Houve, frequentemente, a relembrança à Declaração de Malabo, de 2014, quando os países africanos comprometeram-se a gastar 10% de seus orçamentos públicos em agricultura, para erradicar a fome no continente. A avaliação quase uma década depois, contudo, foi moderada: somente uma pequena quantidade de países de fato implementou esse comprometimento, seja em razão de crises políticas e econômicas que comprometeram a disponibilidade a alocação de recursos, seja em razão da ausência de um mecanismo internacional que garantisse a responsabilização nacional.

Adesina propôs a criação de uma “instituição financeira pan-africana para segurança alimentar”, cujo objetivo seria a alocação de recursos para investimentos em pesquisa e desenvolvimento, para a criação de novas tecnologias de caráter nativo, e o suporte a políticas públicas de produção e distribuição de alimentos, como programas de alimentação escolar.
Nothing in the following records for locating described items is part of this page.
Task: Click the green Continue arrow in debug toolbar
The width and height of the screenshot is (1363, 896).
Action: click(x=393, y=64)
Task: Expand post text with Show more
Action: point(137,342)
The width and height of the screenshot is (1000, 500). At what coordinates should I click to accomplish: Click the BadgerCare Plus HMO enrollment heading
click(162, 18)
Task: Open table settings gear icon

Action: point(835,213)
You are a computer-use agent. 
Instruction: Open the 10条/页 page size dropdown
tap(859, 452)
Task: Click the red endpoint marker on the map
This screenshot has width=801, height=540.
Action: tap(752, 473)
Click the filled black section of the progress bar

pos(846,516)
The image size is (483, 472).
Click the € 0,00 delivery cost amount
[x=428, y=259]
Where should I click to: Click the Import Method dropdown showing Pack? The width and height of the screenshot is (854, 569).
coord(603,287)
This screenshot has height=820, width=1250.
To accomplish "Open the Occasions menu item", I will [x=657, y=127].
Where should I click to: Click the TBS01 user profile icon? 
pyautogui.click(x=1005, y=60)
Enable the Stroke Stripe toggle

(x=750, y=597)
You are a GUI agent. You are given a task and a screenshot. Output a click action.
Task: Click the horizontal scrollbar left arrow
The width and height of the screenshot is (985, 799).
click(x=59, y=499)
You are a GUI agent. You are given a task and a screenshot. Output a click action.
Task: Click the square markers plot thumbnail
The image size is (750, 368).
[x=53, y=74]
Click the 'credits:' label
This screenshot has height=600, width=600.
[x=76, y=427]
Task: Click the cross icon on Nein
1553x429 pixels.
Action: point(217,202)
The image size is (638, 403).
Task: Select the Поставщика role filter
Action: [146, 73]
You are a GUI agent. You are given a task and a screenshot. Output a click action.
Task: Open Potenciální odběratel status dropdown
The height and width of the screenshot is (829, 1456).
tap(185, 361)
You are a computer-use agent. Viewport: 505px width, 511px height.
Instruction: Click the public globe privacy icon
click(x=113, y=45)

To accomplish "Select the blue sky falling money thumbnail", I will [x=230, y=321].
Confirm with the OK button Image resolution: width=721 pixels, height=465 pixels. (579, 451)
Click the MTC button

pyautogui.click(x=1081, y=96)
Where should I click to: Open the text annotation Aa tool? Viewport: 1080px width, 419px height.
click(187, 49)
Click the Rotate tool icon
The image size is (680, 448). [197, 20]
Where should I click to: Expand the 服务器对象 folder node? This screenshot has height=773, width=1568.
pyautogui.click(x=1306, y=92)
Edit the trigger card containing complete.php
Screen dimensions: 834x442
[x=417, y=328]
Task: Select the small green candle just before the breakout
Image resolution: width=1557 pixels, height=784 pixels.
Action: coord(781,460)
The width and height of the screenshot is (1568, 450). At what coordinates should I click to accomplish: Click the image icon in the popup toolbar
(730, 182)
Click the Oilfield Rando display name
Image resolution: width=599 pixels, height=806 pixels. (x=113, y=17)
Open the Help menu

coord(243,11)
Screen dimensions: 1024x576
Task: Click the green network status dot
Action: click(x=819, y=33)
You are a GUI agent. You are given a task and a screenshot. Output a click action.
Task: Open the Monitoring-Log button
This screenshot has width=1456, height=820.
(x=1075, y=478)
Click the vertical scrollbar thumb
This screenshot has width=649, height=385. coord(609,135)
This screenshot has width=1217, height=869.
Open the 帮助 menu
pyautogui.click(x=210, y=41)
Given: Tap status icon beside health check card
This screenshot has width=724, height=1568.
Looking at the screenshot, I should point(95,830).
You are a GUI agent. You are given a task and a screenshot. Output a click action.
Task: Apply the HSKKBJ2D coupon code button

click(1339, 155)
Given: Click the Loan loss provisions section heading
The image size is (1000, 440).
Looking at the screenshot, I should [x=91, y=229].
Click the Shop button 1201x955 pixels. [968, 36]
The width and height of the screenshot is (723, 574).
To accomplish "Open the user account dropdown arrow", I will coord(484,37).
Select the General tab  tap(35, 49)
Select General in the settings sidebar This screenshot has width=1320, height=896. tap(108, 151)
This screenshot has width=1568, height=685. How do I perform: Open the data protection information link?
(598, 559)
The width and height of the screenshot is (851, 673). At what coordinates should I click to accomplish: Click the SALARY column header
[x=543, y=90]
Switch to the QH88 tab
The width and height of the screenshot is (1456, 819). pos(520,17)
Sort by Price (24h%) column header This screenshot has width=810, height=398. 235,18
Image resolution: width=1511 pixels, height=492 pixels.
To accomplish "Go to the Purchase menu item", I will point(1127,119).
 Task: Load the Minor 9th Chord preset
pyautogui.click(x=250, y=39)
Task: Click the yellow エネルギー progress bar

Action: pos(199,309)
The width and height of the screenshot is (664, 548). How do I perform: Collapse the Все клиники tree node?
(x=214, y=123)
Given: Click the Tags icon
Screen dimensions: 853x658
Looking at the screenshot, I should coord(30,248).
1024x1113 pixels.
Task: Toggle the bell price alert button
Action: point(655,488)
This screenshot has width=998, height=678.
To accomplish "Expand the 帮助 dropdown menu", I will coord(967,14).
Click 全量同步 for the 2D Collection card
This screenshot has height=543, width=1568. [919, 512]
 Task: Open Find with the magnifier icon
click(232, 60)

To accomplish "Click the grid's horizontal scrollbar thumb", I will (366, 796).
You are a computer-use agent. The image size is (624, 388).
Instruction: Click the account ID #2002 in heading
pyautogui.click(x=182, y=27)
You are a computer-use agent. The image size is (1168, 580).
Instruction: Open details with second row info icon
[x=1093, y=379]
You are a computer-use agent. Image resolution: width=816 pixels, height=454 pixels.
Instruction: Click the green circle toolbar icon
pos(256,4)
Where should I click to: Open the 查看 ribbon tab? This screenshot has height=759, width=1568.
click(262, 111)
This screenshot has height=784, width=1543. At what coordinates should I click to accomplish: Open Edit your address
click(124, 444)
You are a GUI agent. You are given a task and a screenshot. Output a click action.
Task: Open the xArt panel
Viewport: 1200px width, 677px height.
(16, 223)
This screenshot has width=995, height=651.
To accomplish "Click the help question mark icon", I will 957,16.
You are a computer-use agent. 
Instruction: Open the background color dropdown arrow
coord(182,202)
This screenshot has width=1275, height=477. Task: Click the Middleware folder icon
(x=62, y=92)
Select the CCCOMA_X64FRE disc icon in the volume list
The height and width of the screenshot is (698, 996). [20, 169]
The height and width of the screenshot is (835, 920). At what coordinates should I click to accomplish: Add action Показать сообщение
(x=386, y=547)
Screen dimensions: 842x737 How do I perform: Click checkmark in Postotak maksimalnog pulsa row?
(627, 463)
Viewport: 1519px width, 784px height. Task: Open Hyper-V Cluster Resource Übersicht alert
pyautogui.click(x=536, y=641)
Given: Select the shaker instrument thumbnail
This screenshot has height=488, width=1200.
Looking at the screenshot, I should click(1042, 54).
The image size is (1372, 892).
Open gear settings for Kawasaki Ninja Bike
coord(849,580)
Destacou-se que liquidez não seria um problema atualmente, mas que é necessário – e já há indicativos nessa direção – que os Estados inflexionem suas abordagens focadas em subsídios governamentais, que arriscam a criação de sistemas patronais insustentáveis no longo-prazo, para intervenções focadas na viabilização de mercados agrícolas, tendo como motor o empreendedorismo do setor privado.

Foram apresentados pelo BAD alguns programas-chave que endereçam, à nível continental, a insegurança alimentar, demonstrando um compromisso com o mencionado trinômio:

  1. TAAT – Technologies for African Agricultural Transformation (tecnologias)
  2. CCADP – Comprehensive African Agriculutral Development Programme (agricultura)
  3. AAAP – African Adaptation Acceleration Program (mudanças climáticas)
  4. GAFSP – Global Agriculture and Food Security Program (segurança alimentar)

A África tem mantido a segurança alimentar no topo da sua agenda, ensejando projetos e ações de toda sorte para endereçar esse problema que é um entrave estrutural para o progresso econômico nesses países. A situação de insegurança alimentar no continente não tem seguido a tendência global de melhora, e o crescimento populacional mascara o aumento absoluto de indivíduos em situação de subnutrição e obesidade. Nessa nova década, com os arranjos no lugar e os recursos disponíveis, a África deve passar do planejamento para a ação, erradicando a fome até 2030 para encontrar um sólido desenvolvimento socioeconômico até 2050, quando estima-se que sua população terá dobrado.